• Task details: A partial copy is required: transcribe exactly the lines from the one containing "Task: Increase Font Space value" through the last line below, without any pictures.

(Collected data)
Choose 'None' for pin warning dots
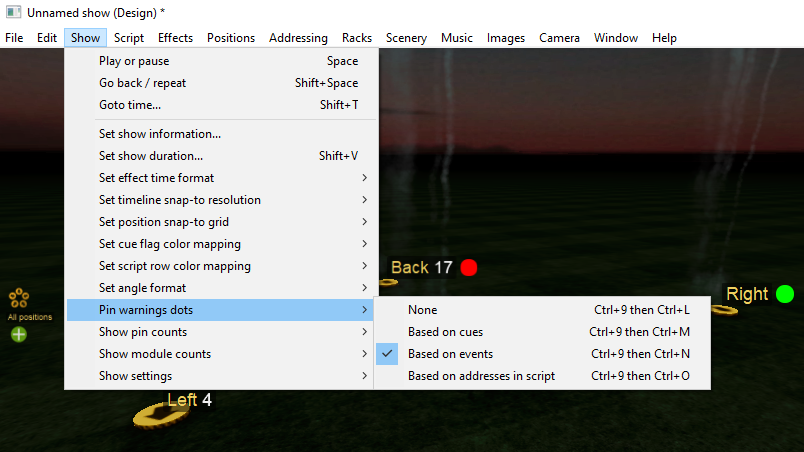 click(x=422, y=310)
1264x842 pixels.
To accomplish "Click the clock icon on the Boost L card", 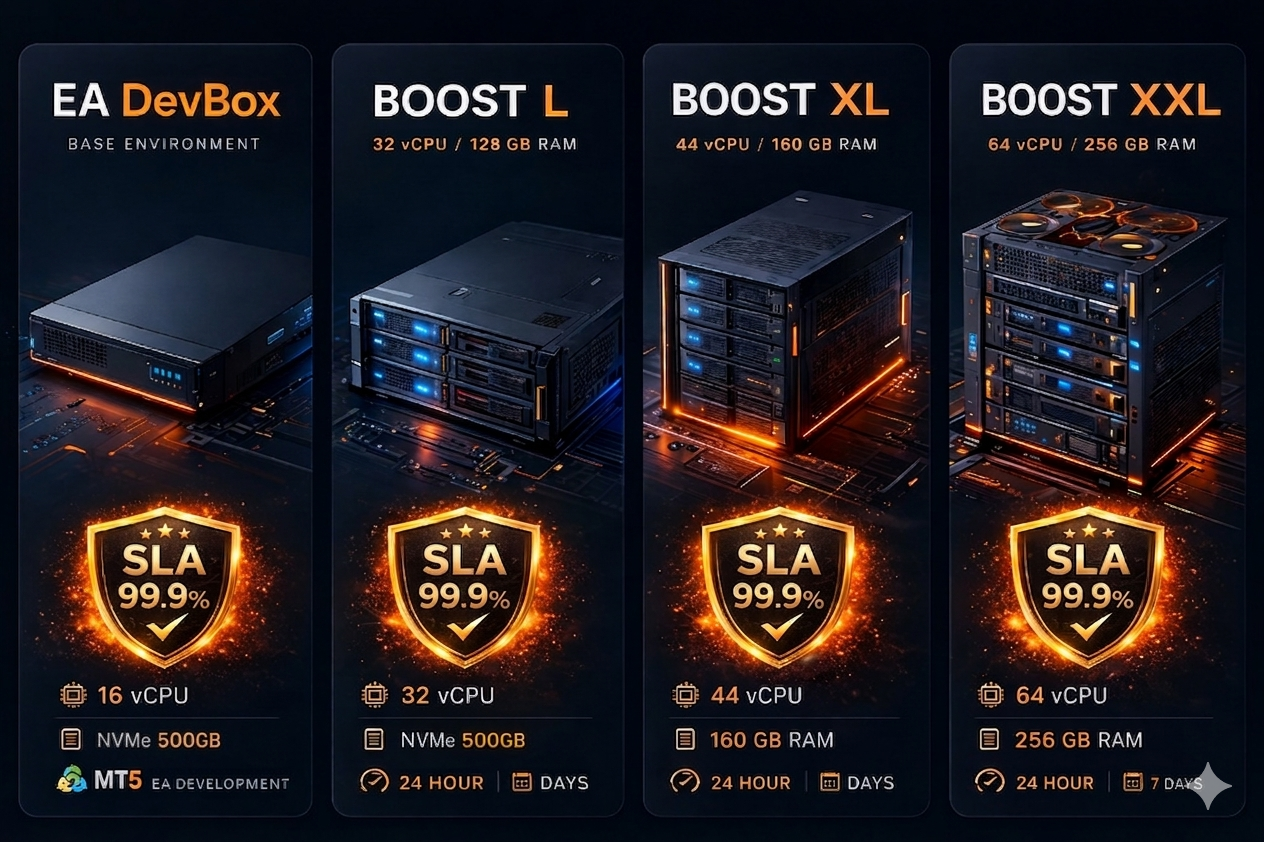I will pyautogui.click(x=374, y=782).
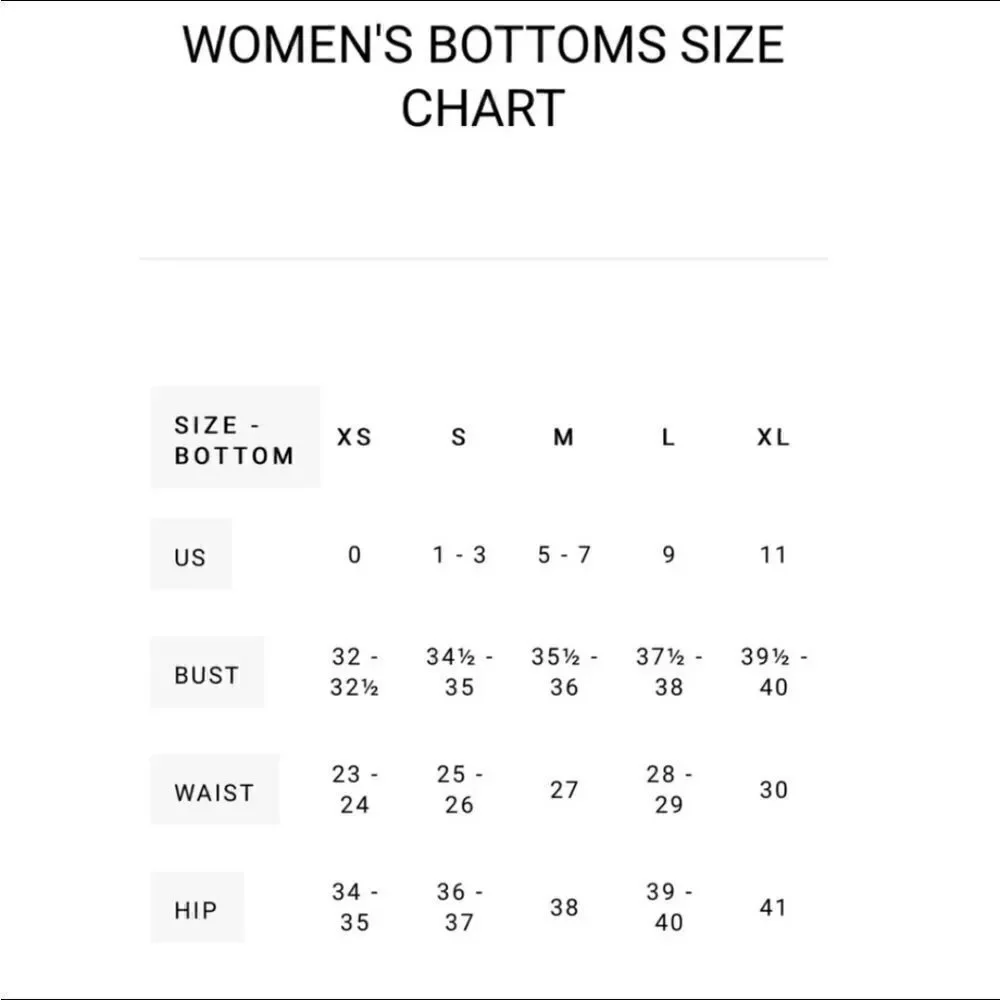Screen dimensions: 1000x1000
Task: Click the US size value 11
Action: click(774, 555)
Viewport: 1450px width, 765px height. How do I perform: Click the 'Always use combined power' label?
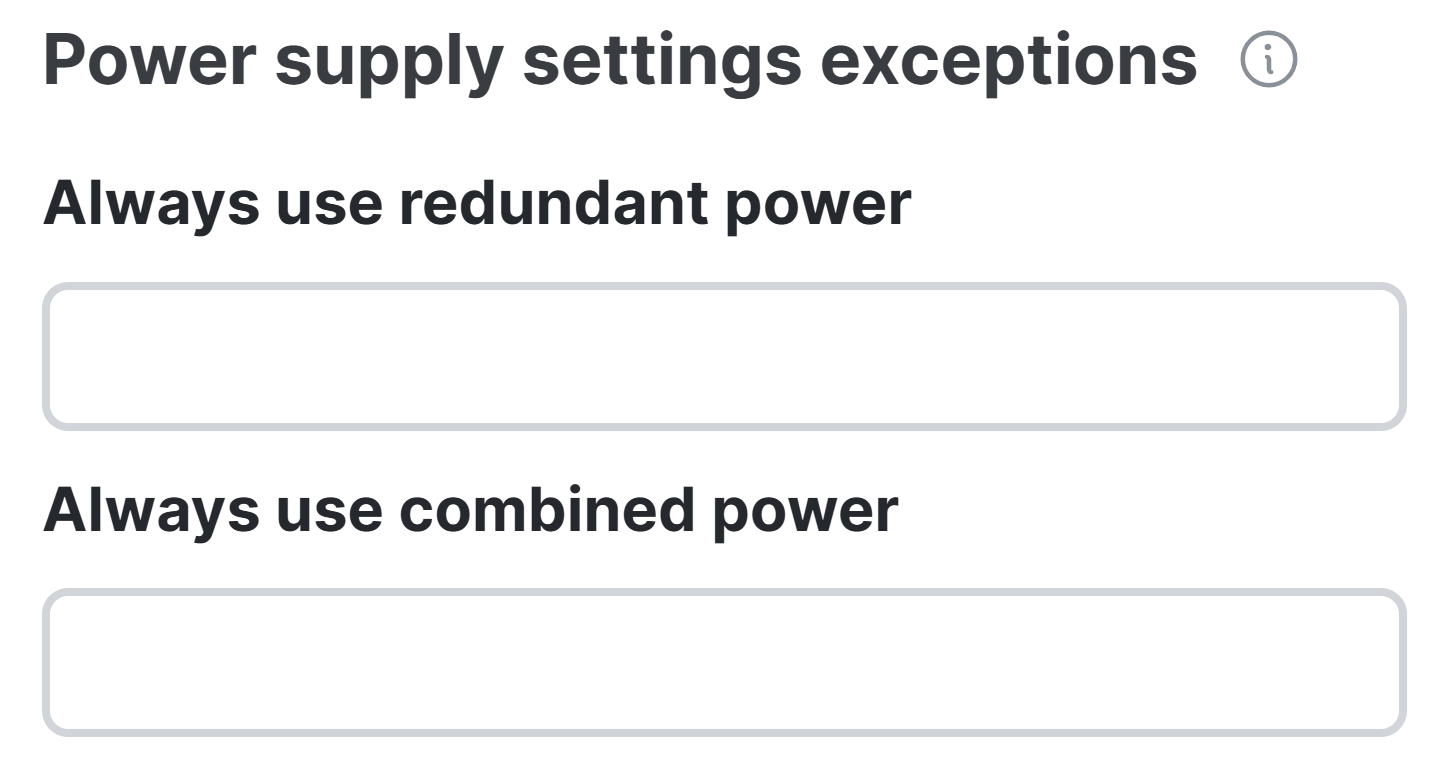tap(471, 510)
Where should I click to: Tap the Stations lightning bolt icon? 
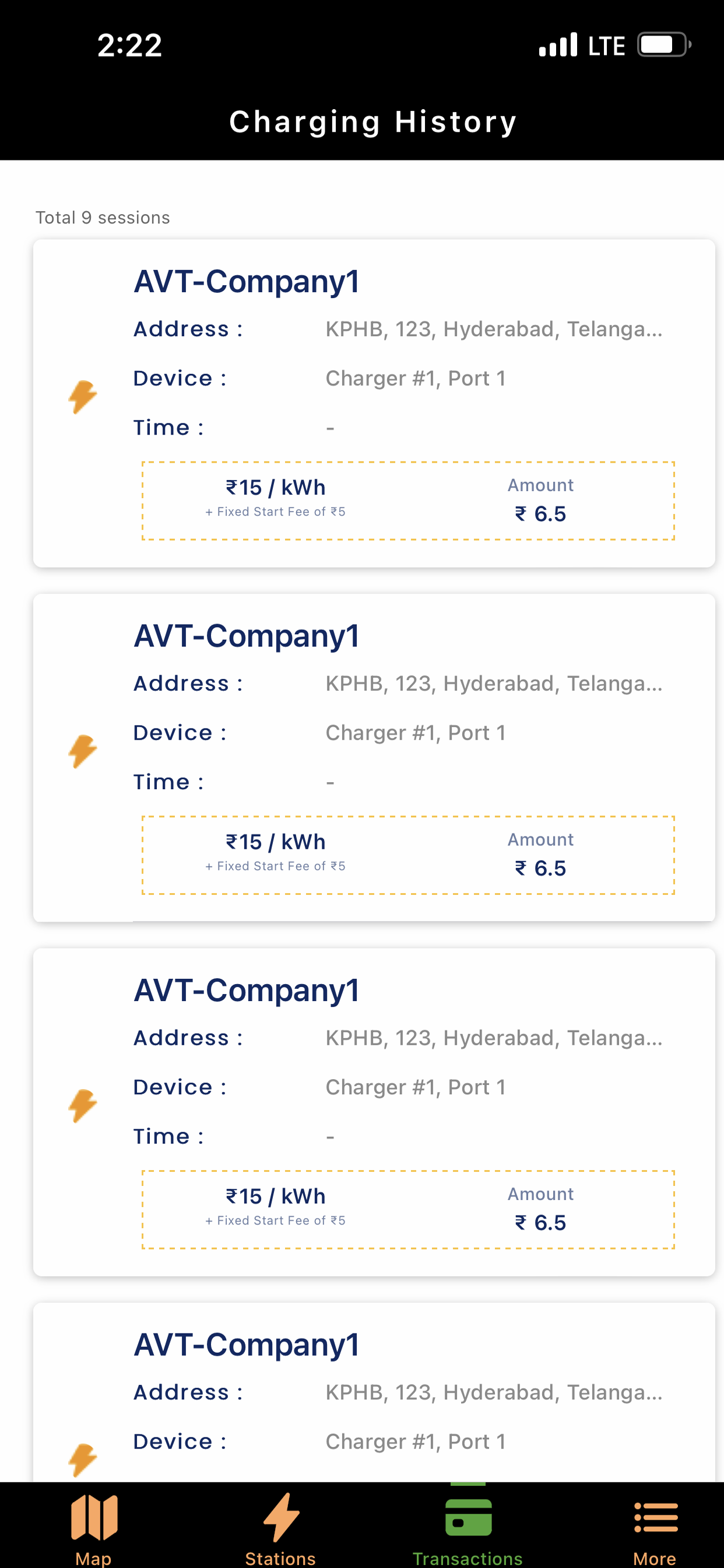281,1517
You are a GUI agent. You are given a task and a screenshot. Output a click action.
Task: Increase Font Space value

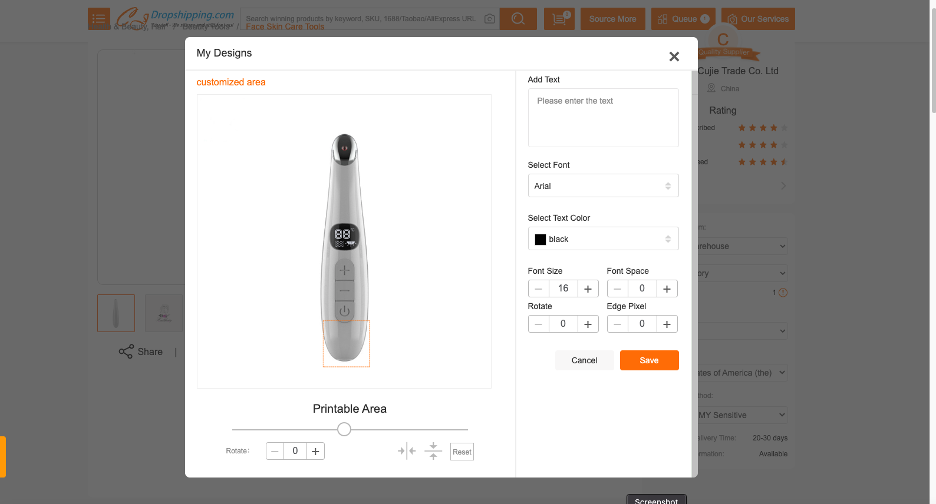click(x=667, y=289)
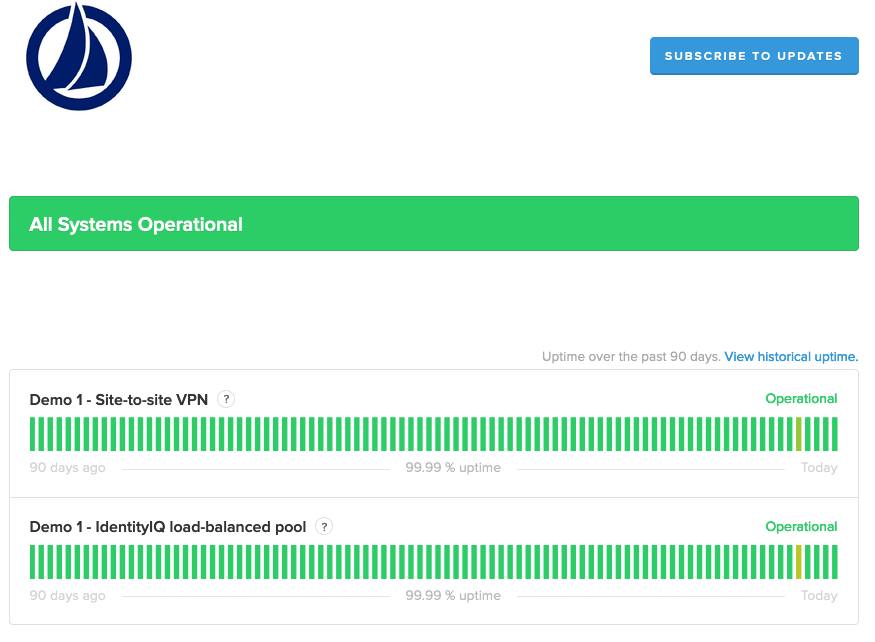
Task: Open help icon beside IdentityIQ load-balanced pool
Action: 324,527
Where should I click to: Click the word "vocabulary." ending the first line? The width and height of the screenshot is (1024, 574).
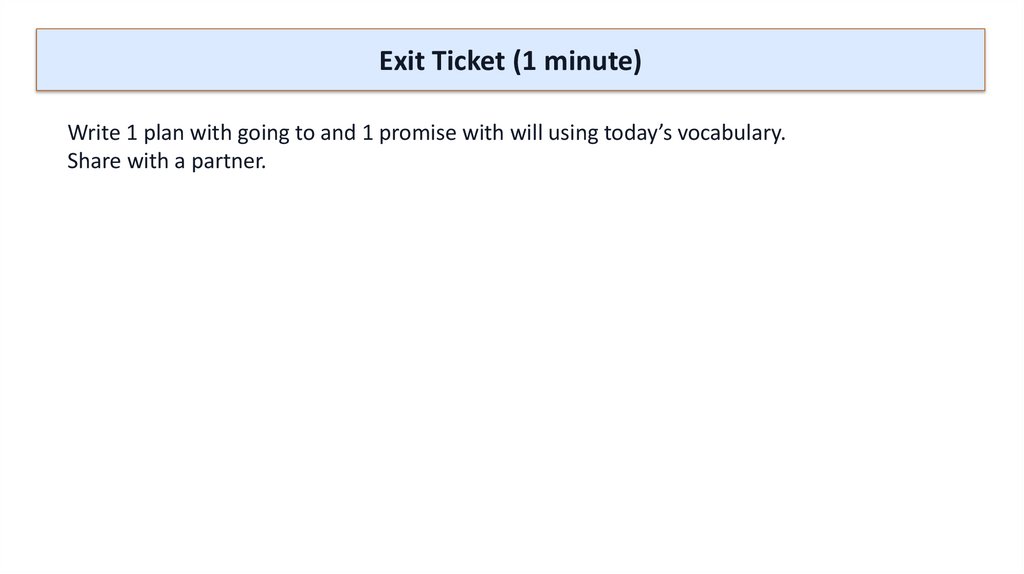click(x=731, y=133)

• Answer:
Task: Increase Font Space value

click(x=667, y=289)
Task: Open help icon beside IdentityIQ load-balanced pool
Action: 324,527
Where should I click to: Click the word "vocabulary." ending the first line? The width and height of the screenshot is (1024, 574).
click(x=731, y=133)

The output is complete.